Dès que l’espace parcouru depuis le dernier point d’assurage devient trop impressionnant, nouvelle tentative de brochage. Le glaciériste choisit lui-même l’intervalle qu’il mettra entre chaque point. Point de plaquette ou de piton à demeure, sur ce matériau par essence éphémère. D’une saison à l’autre, l’inclinaison de l’ensemble change peu, le rocher sous-jacent fixant la difficulté ; en revanche, les minuscules détails qui font ou défont une ascension varient d’un jour à l’autre. Le détail des sculptures est évolutif. Mais, quel que soit la distance entre chaque broche, je me dis silencieusement, tout en essayant de ne pas y penser, que dévisser là ne serait pas vraiment une bonne idée, avec tous ces pièges acérés qui gravitent autour de moi : bouquet de broches aux dents pointues à la ceinture, pioches à la lame fine et dure, crampons avec leurs douze dents d’acier ciselé, je n’imagine qu’un résultat plus ou moins douloureux ! Non, il vaut mieux rester droit sur ses jambes et pendu sur ses bras. Sur le bout des pointes avant de ses crampons. Ne pas tomber.

Le mur s’achève, rétablissement. Puis relais en bordure du flot sur le tronc d’un mélèze. Solide. Une sangle et le tour est joué. Le copain peut venir. L’action fait place à l’attente. La machine musculaire se met en veille. Elle se refroidit. L’énergie thermique s’envole, petit à petit, traversant une à une les couches de vêtement. Mais le corps n’a pas pour autant le temps de se vider complètement de sa chaleur patiemment emmagasinée, voici le second qui passe la tête par-dessus le mur. Il est là. Déjà.

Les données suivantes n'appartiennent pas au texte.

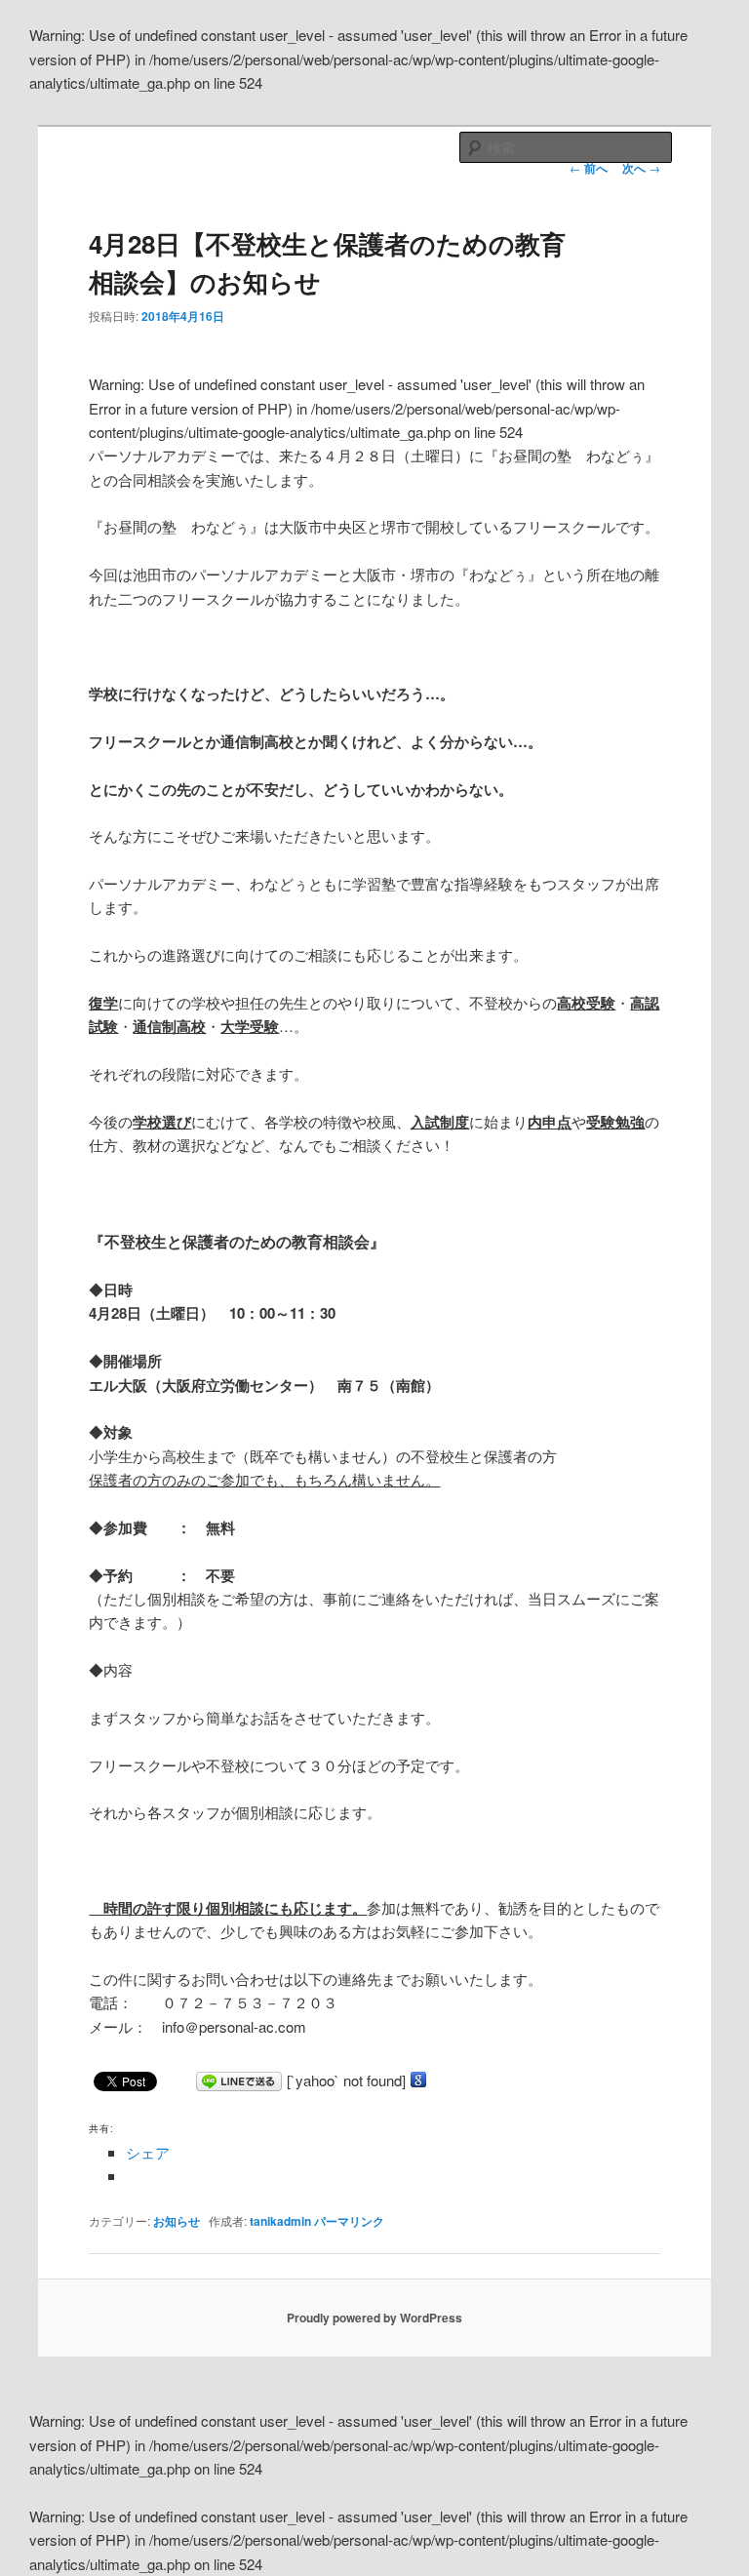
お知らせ (176, 2221)
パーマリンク (349, 2221)
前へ (589, 168)
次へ (641, 168)
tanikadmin (280, 2221)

C’était le dernier ressaut, dernière longueur. Descente en rappel. Des anneaux disposés ça et là à cet effet. Laisser filer la corde. Un dernier regard dans le pâle reflet de fin d’après-midi du cœur de l’hiver que me renvoie la paroi de glace ; derniers coups de crampons pour s’équilibrer tout en filant le long de la corde. La gravité fait son œuvre, cette fois. Motrice. La récréation est finie. Le terrain de jeu arpenté. La cascade, de loin d’apparence inchangée, est en fait mutilée, ponctionnée. Oh, pas pour longtemps : une bonne nuit de regel et il n’en paraîtra quasiment plus. Dès demain, elle sera à nouveau comme neuve et pourra accueillir à nouveau ces cohortes de montagnards qui viennent là chercher un peu de fraîcheur.